I just took a trip to Kmart to see about getting rid of the little critter. I couldn’t bring myself to buy the poison. First, I didn’t want everyone at Kmart to know I was plotting a murder. Second, I can’t fathom the thought of Fred dying in my house and then having to get rid of him myself. Therefore, I ended up buying these ultrasonic pest control devices that you plug into the wall that creates a noise so intense that it basically gives mice a nervous breakdown causing them to flee the premises. I am now convinced that these devices rank up there with the iPod as one of the greatest inventions of all time.

Within seconds after plugging the devices into the wall, Fred made his escape from under the fridge to the bathroom where I’ve now discovered I have a small hole in the wall behind the toilet. A happy ending for all – Fred lives and I can finally take my snow boots off.

Sunday, January 23, 2005

Sad day for the weez

Today is the truly the first sad day of 2005; First, a day-long ski trip to one of the greatest places in north America isn’t going to happen. I’ve been waiting for this trip for months, more for the scenery than the skiing. Sure, I’ve been longing for the slopes, but it’s slopes atop the mountain at Squaw Valley that I will miss the most. I yearn to be at the top of the mountain, overlooking Lake Tahoe. Every time I’m there I feel a sense of renewal and this year I need that renewal more than ever.

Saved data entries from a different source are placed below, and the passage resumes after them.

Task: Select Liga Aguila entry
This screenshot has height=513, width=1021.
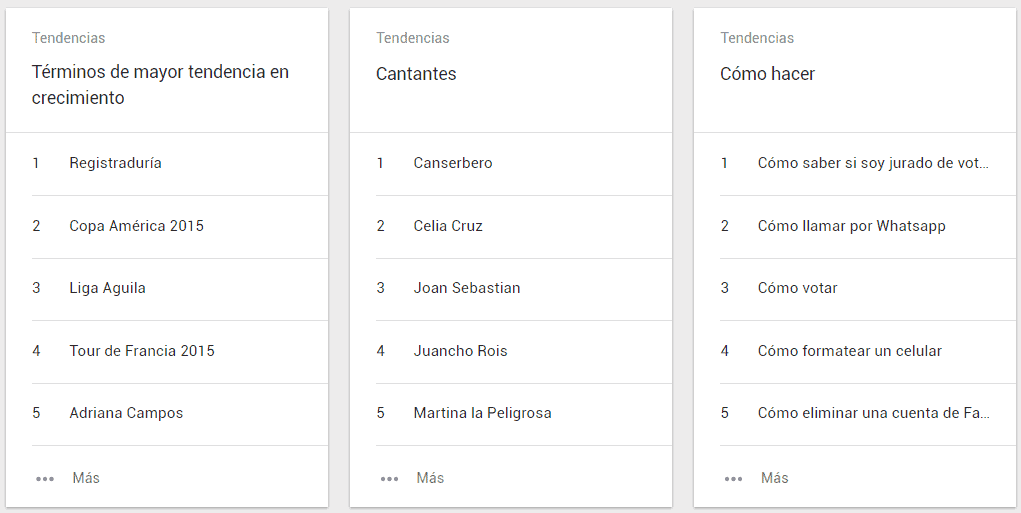Action: pos(107,288)
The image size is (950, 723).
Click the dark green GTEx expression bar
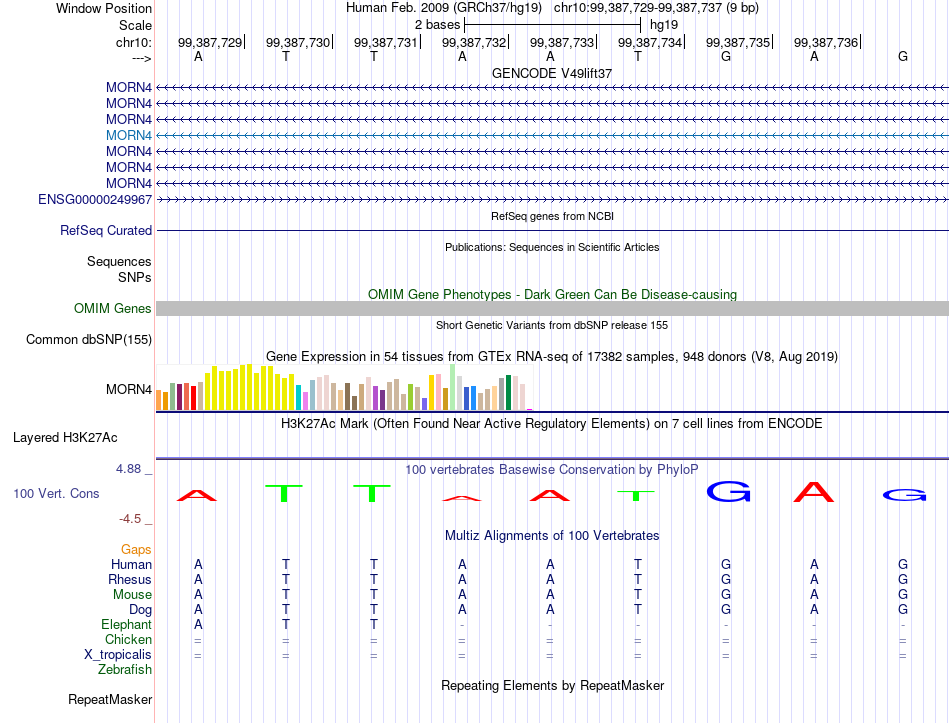tap(508, 393)
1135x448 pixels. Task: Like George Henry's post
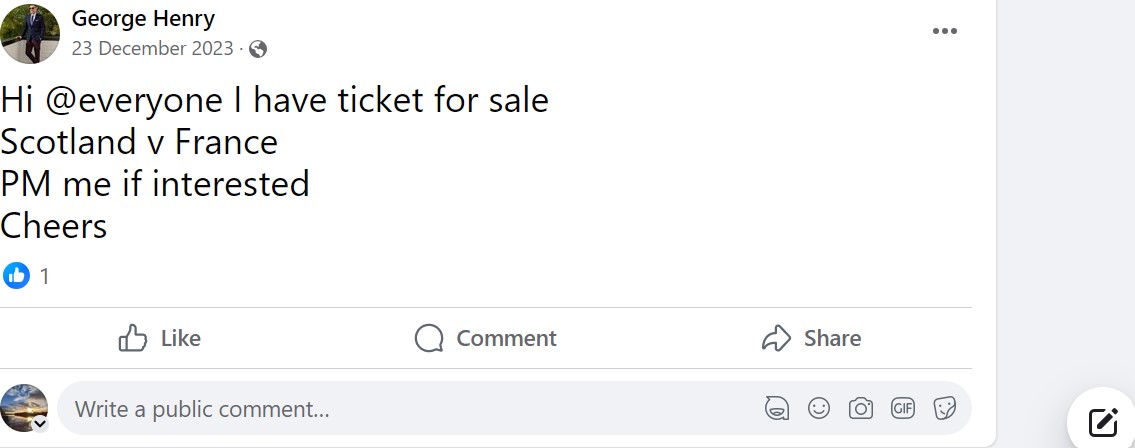(x=160, y=339)
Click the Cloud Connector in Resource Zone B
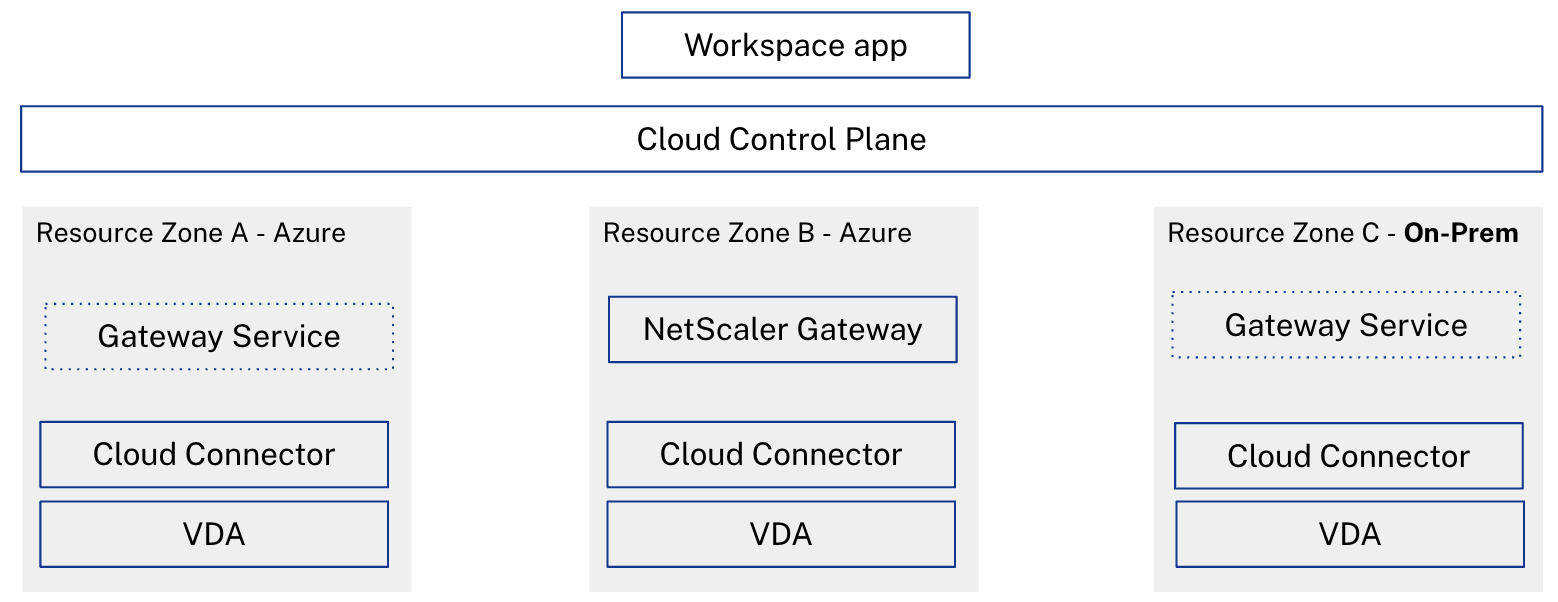 pyautogui.click(x=781, y=454)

So, while I’ve been waiting for months to be at the top of that mountain, I’ve been waiting for 15 years for my Steelers to make it to the big game. But, it looks like that ain’t happening either. When I boarded the plane, it was looking bad…down by three touchdowns. I’m actually glad to be flying for the rest of the game because it is a personal rule of mine that I don’t cry in public.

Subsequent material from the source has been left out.